During Diar’s 2005 trial, prosecutors argued that Diar killed Jacob Diar in August 2003 and set her West 10th Street home in Lorain ablaze to cover up the crime.
Trial testimony revealed that Diar long had feared she wouldn’t have a child of her own because of injuries she sustained at 4 years old when her nightgown caught on fire. The incident left her with physical and mental scars that her defense lawyers argued should keep her off death row.
Jacob, prosecutors said, became a burden to Diar, who funded a party lifestyle for herself through a substantial settlement with the nightgown’s manufacturer. Instead of caring for her son, Diar turned his care over to relatives and teenage babysitters, whom she told to dose the boy with an elixir of codeine and acetaminophen to get him to sleep.
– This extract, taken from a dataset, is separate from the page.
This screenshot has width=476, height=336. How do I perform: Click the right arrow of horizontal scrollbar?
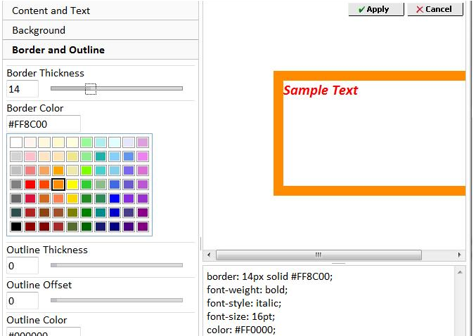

Exactly how Jacob was killed remains a mystery. An autopsy of the boy’s charred remains found no evidence of soot in his lungs and a low carbon monoxide level in his bloodstream, indications that he was dead before the fire was set, but an exact cause of death was never determined.
The jury that originally heard the case recommended a death sentence that was imposed by then-Judge Kosma Glavas.
But the death sentence was overturned in 2008 by the Ohio Supreme Court, which ruled that jurors weren’t properly instructed that a single juror could have removed execution as a possible punishment by refusing to consider the death penalty.
Diar cut a deal with prosecutors in 2010 in which she agreed to life without parole and prosecutors didn’t push for a renewed death sentence.
The deal, approved by a three-judge panel, allowed Diar to escape from virtual solitary confinement on death row at the Ohio Reformatory for Women and to enter the prison’s less-restrictive general population. It also took away a chance that a new jury would have given Diar a prison sentence that would have given her a shot at parole.
Will said Friday that another part of that agreement called for Diar not to challenge her incarceration in the future and he believes her commutation request violates the bargain struck three years ago.
The paperwork sent to the county seeks input from prosecutors, police and the judge who heard the case, although Glavas has since died. The Parole Board ultimately will make a recommendation to Ohio Gov. John Kasich about whether he should commute Diar’s sentence.
Diar’s family could not be reached for comment Friday and additional paperwork on the case sent to the Parole Board was not immediately available, a spokesman for the board said.